エキソソームは、任意の適切な分量で適用することができる。例えば、10μg以下、例えば5μg以下、例えば2μg以下、例えば1μg以下、例えば0.5μg以下、例えば0.3μgのエキソソームを含有する組成物を対象に適用することができる。

組成物は、少なくとも1週間〜12週間等、任意の適切な長さの時間投与することができる。投与されるエキソソームの量は、1日当たり約0.0001ミリグラム〜約100g等、任意の適切な量を含み得る。

エキソソームは、それを必要としている哺乳動物等、動物に投与することができる。動物は、ヤギ、ウマ、ブタ若しくはウシ等、家畜;イヌ若しくはネコ等、愛玩動物;マウス、ラット若しくはモルモット等、試験動物;又はサル、オランウータン、類人猿、チンパンジー若しくはヒト等、霊長類であり得る。例えば、哺乳動物はヒトであり得る。

エキソソームは、ヒト又は動物用の医薬としての使用に適した医薬組成物に組み込まれてよい。
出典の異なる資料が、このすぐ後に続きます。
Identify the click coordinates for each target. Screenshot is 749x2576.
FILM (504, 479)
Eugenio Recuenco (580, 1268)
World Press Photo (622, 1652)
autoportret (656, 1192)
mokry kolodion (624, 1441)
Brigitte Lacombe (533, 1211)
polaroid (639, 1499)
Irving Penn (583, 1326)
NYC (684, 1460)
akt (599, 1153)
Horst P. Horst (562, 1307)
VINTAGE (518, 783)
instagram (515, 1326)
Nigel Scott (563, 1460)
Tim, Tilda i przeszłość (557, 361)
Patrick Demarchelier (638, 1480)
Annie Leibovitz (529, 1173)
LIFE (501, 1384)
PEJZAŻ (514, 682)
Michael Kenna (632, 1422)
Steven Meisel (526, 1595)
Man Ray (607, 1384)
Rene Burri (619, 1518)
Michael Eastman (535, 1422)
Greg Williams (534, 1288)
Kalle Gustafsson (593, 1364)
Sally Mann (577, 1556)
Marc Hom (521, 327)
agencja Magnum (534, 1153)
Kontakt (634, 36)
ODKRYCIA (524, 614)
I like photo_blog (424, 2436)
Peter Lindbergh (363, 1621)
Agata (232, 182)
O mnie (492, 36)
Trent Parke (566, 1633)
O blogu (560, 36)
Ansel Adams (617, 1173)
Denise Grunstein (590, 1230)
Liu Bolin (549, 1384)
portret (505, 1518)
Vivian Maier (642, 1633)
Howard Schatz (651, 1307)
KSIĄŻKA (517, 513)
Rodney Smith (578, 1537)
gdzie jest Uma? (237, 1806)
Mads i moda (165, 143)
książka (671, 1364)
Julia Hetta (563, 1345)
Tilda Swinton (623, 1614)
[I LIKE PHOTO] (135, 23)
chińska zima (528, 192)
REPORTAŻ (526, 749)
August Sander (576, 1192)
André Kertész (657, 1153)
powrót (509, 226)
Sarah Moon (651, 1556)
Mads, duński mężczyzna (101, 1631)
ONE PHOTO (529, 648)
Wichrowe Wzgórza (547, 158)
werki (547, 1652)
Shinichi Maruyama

医薬組成物は、更に詳細に後述されている。

医薬組成物等における有効量のエキソソームは、多数の周知の方法のいずれかによりそれを必要としているヒト又は動物に投与することができる。例えば、エキソソームは、例えば注射により、全身的又は局所的に投与することができる。

エキソソームの全身投与は、静脈内、皮下、腹腔内、筋肉内、くも膜下腔内又は経口投与によるものであり得る。或いは、エキソソームは、適切な状況において局所投与することができる。このような状況として、例えば、皮膚擦過傷及び表面創傷が挙げられる。

本明細書に記載されている有効量の医薬組成物は、その目的を達成するのに有効な任意の量を含み得る。一般的には、mg/kgで表される有効量は、前臨床及び臨床治験において当業者によりルーチンの方法で決定することができる。

併用療法
エキソソーム組成物の有効性を増加させるため、増殖因子、皮膚交換(skin replacement)療法、酵素的及び外科的デブリードマン、湿潤創傷包帯材(moist wound dressing)、洗浄剤、抗生物質等、創傷の治療において有効な他の薬剤とエキソソーム組成物を組み合わせることが望ましくなり得る。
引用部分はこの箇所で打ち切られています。